#### TEXT EXCERPT:
╭──

Former presidents Barack Obama and George W. Bush were scheduled to speak at the 10 a.m. service. Saturday’s events were broadcast on TV and streamed live online. Below, are updates.
11:04 a.m.
Joe Lieberman told the story of when McCain approached him in 2008 about joining the Republican presidential ticket. The former Connecticut senator said he was honored, but he didn’t understand how that would work.
“You’re a Democrat, I’m a Republican, we could give our country the bipartisanship leadership it needs for a change,” Lieberman said McCain told him.
Lieberman, who became an independent in 2006, also took aim at the current political climate, saying McCain’s death has “reminded the American people that these values are what makes us a great nation, not the tribal partisanship and personal attack politics that have recently characterized our life.”
Former secretary of state Henry Kissinger is escorted to speak at a memorial service for the late senator John McCain at Washington National Cathedral. (Pablo Martinez Monsivais/AP)
Lieberman said in all of their years of friendship, he never heard him “say a bigoted word about anyone.” He referenced the famous moment in the 2008 campaign when McCain shut down a woman denigrating his opponent Barack Obama. “It was pure reflex, it was who John was,” he said.
After Lieberman, Henry Kissinger, Richard M. Nixon’s secretary of state during the Vietnam War, honored McCain.
“Our country has had the good fortune that at times of national trial a few great personalities have emerged to remind us of our essential unity and inspire us to fulfill our sustaining values,” he said. “John McCain was one of those gifts of destiny.”
“The world will be lonelier without John McCain.”
10:33 a.m.

╰──

#### STATED TASK 1:
Return everything in the McCain memorial text from "Former presidents Barack" down to "that would work.".
#### STATED TASK 2:
Resume the text about the McCain memorial service from the point where it stops.
The listing that comes next has no connection to the text about the McCain memorial service.

Entries on target coordinates
╭──

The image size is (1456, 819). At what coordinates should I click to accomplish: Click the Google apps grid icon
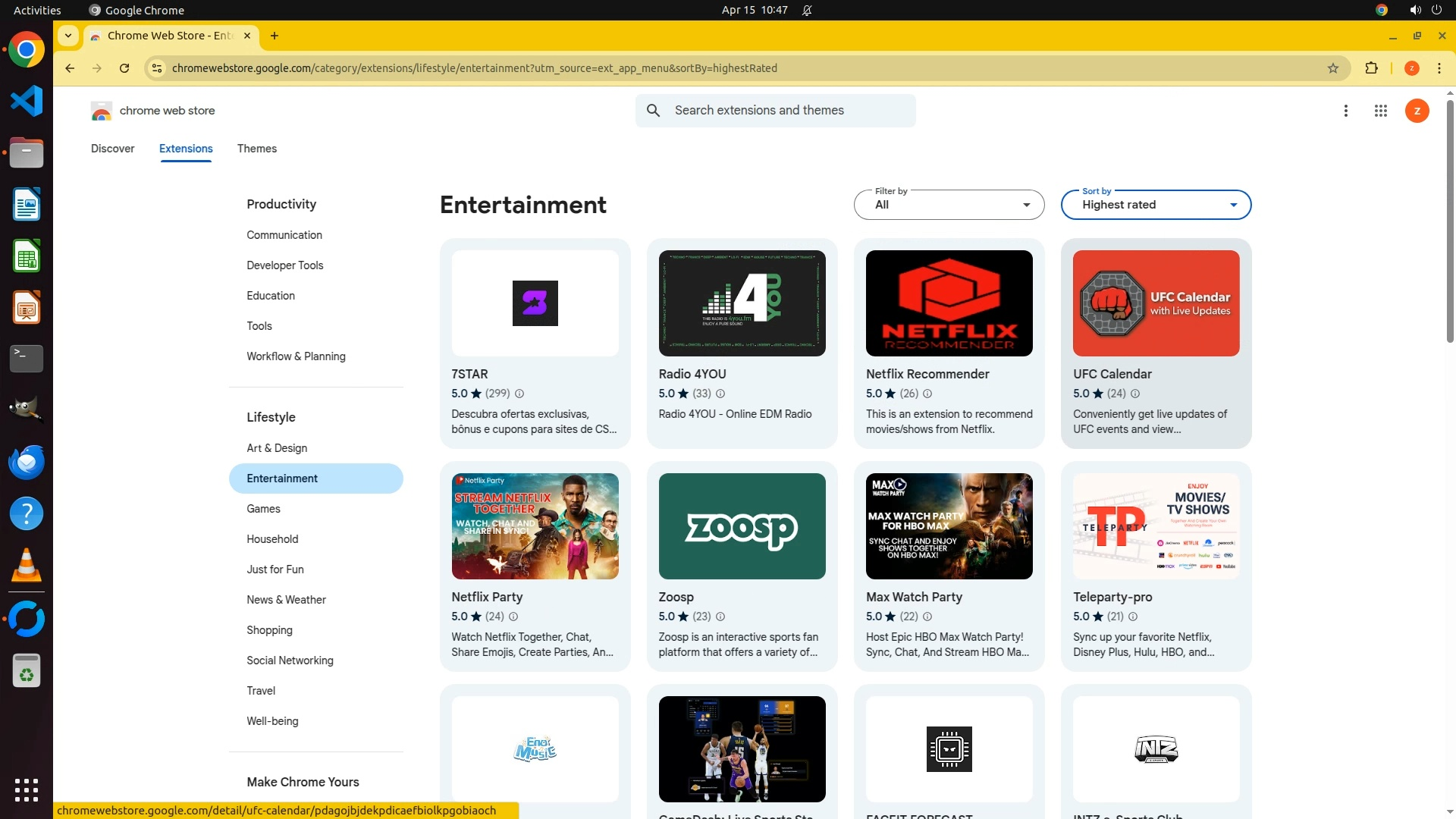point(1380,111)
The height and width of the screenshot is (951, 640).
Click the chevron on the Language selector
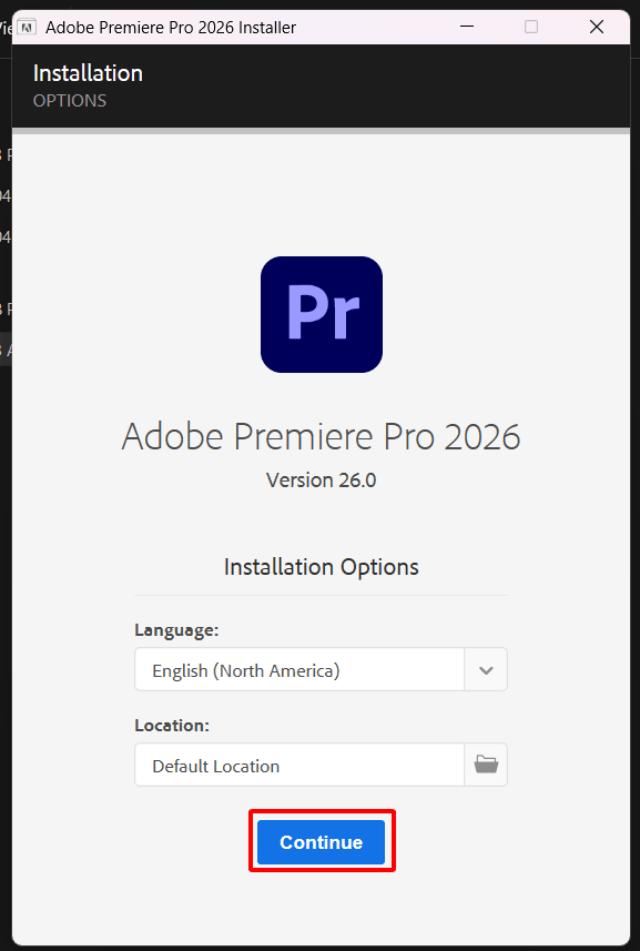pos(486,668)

╰──

#### REPLY 1:
Former presidents Barack Obama and George W. Bush were scheduled to speak at the 10 a.m. service. Saturday’s events were broadcast on TV and streamed live online. Below, are updates.
11:04 a.m.
Joe Lieberman told the story of when McCain approached him in 2008 about joining the Republican presidential ticket. The former Connecticut senator said he was honored, but he didn’t understand how that would work.

#### REPLY 2:
Meghan McCain, in an emotional and deeply personal eulogy of her father, took a tacit swipe at President Trump several times during her remarks.
But the most pointed was when she said, “The America of John McCain has no need to be made great again, because America was always great” — a reference to Trump’s campaign slogan. Rare for such a solemn gathering, applause rippled through the cathedral for several long seconds, passing over an audience which included Trump’s daughter Ivanka and son-in-law, Jared Kushner, who sat stone-faced.
Trump, a frequent antagonist of McCain, was not invited to the memorial service.
Earlier in her speech, she also referenced her father’s “greatness,” saying his was the “real thing, not cheap rhetoric from men who will never come near the sacrifice he gave so willingly.”
She listed all of her father’s many titles: “He was a sailor. He was an aviator. He was a husband. He was a warrior. He was a prisoner. He was a hero. He was a congressman. He was a senator. He was a nominee for president of the United States.”
“The best of John McCain, the greatest of his titles and the most important of his roles, was as a father,” she said.
She recalled the softer side of her father, known in politics for his temper and quick wit, telling stories of them singing, “Singing in the Rain” together and his encouraging her when she fell off a horse and was scared to get back on.
“Nothing is going to break you,” he told her.
10 a.m.
John McCain’s widow, Cindy, greeted mourners and his flag-draped casket was placed near the front of the cathedral as the memorial service began.
Among the honorary pallbearers were former vice president Joe Biden, actor Warren Beatty and former New York mayor Michael Bloomberg.
Outside the Cathedral, James Butcher, an 85-year-old veteran of the Korean War, stopped and peered through the iron fence and throngs of onlookers to get a better view of the McCain procession.
“I have a lot of respect for Senator McCain,” said Butcher, who, in Korea, was an infantry platoon sergeant on the front lines for nine months. There, he said, he witnessed some of the same violence McCain would see in Vietnam years later.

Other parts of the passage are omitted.